Перечислите все места совершения молитв, которые названы в статье ниже.

- СТАТЬЯ
.....

Что происходит в небольшой группе, может произойти и в большей группе, может произойти и во всем мире. Дело только в понимании; нужно простое понимание, чтобы не быть ослабленным силами темноты, негатива, разрушения. Нужно только немного бдительности, чтобы посвятить себя созиданию, любви, чувствительности и сделать эту маленькую жизнь чередой песен… вы танцуете в жизни — и ваша смерть будет кульминацией вашего танца; вы живете тотально — и вы умираете тотально, без претензий, с признательностью, с благодарностью к существованию.
Я не считаю молитвы, которые совершаются в синагогах, и церквях, и храмах, и мечетях, истинной молитвой. Истинная молитва только одна — жить таким образом, что вы начинаете чувствовать благодарность к существованию за то, что существование дало вам такую возможность, о которой вы никогда не просили, которой вы не были достойны. И, несмотря на это, вы получили ее, и вы расцвели тысячами цветов, и вы покинули мир с ароматом благодарности.

.....

Элементы из источника данных
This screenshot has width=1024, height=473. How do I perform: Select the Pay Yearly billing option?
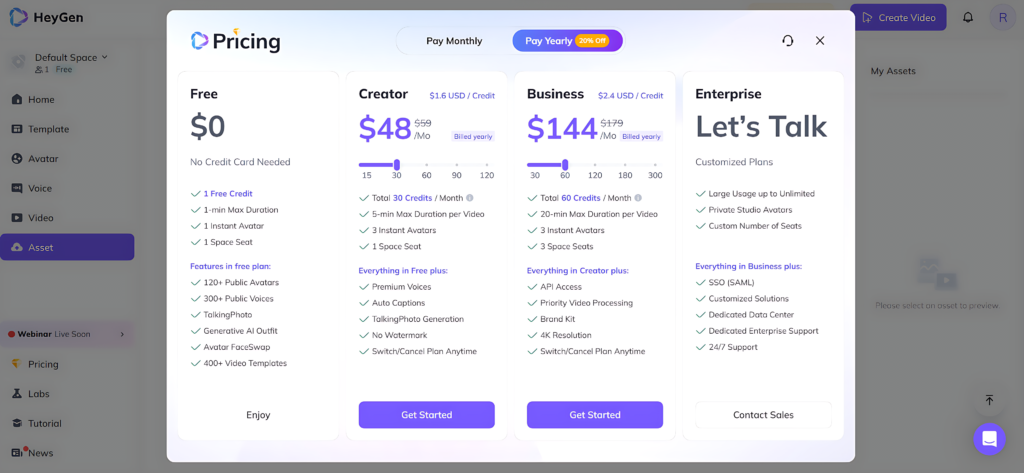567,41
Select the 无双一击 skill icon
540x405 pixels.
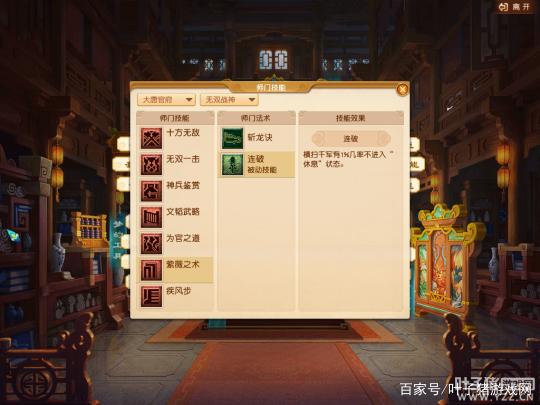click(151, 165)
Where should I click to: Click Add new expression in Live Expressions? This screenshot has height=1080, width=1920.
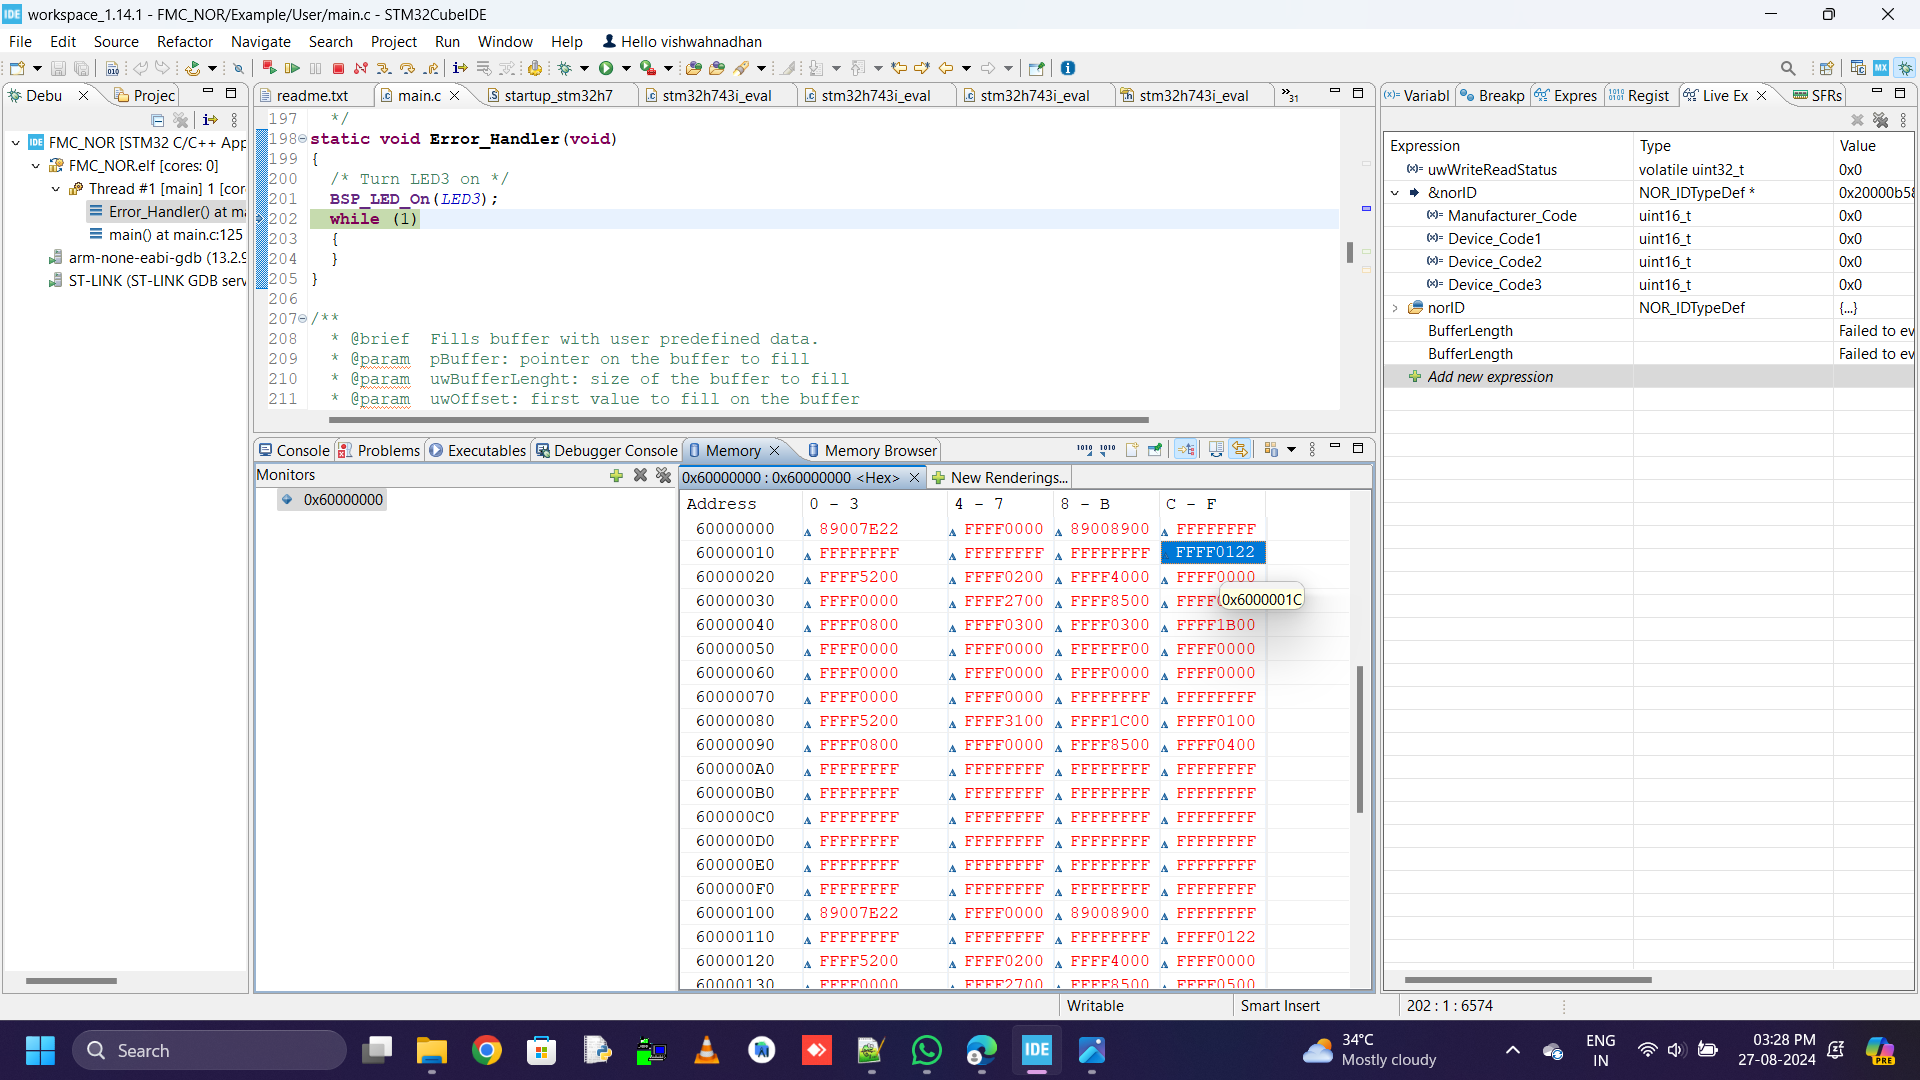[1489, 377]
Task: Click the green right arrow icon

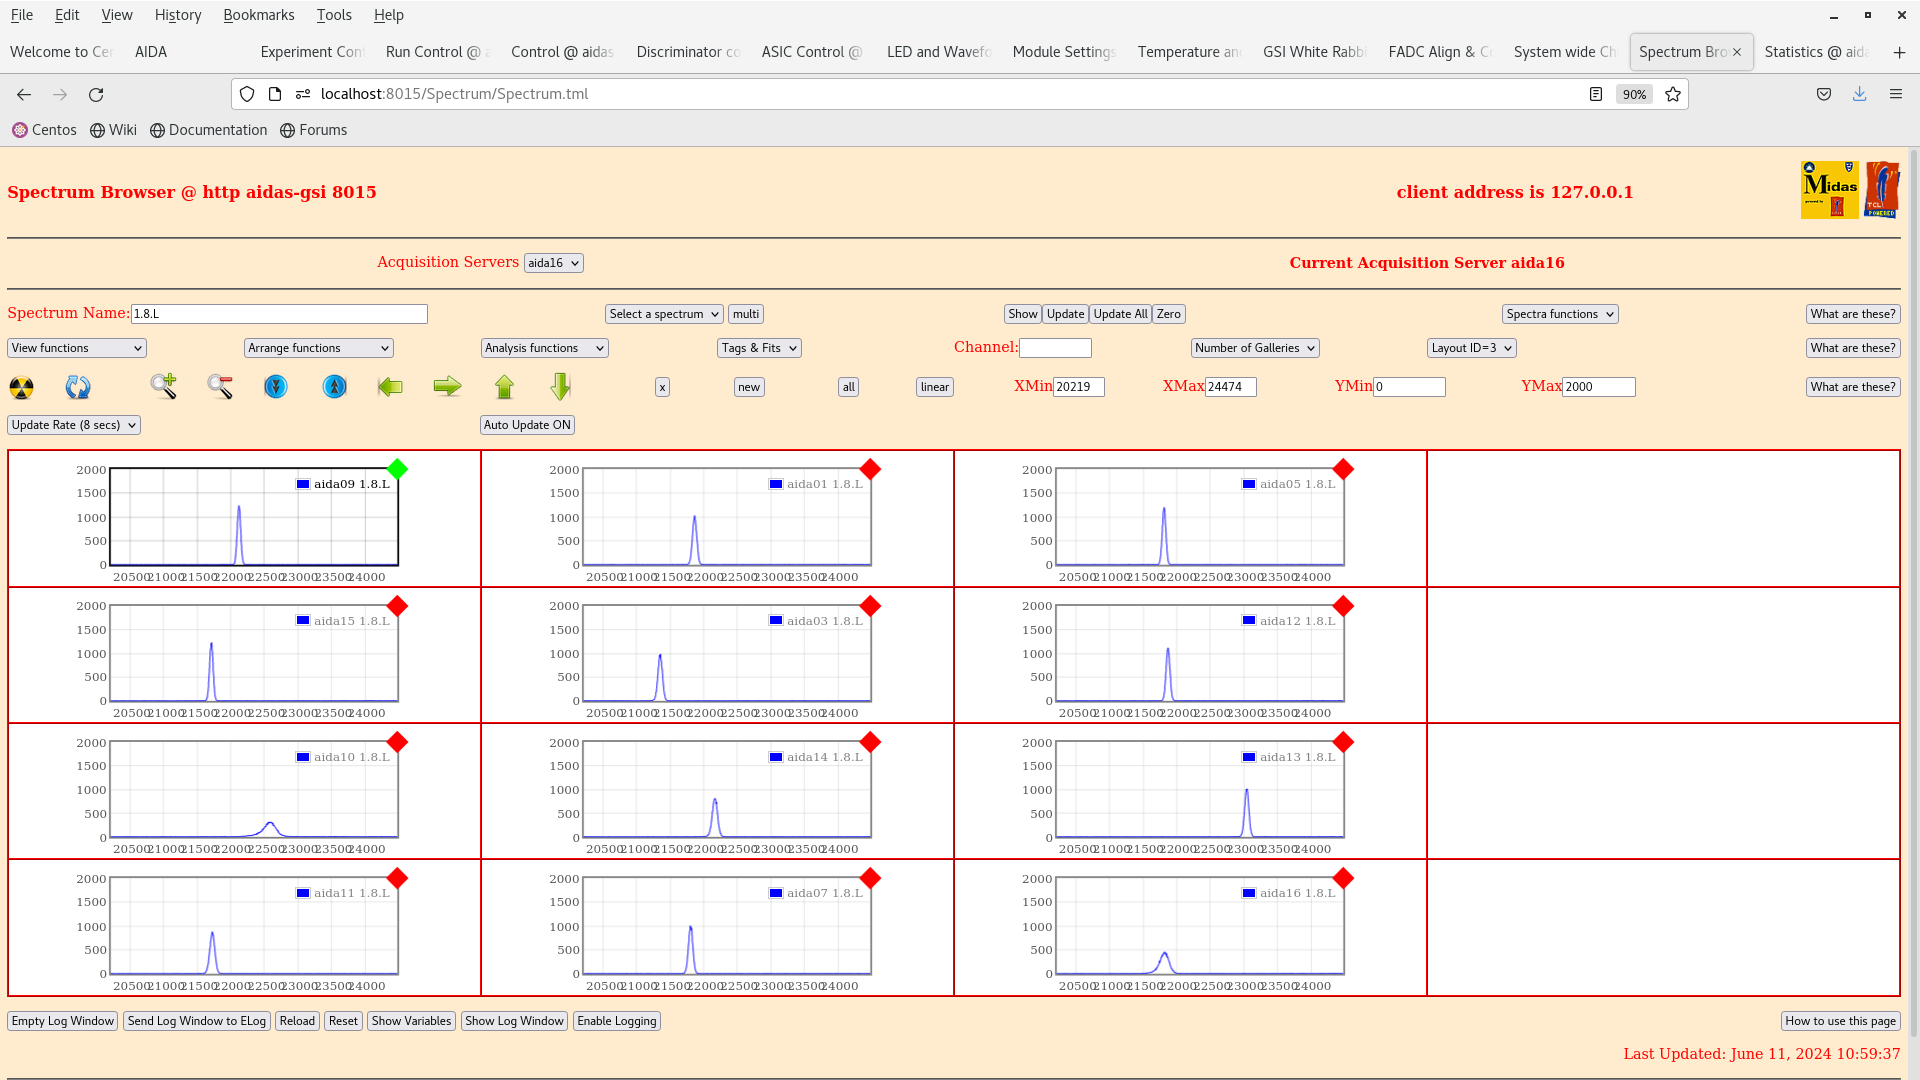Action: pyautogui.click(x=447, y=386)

.....

- ПИСЬМЕННЫЙ ОТВЕТ
Синагоги, церкви, храмы, мечети.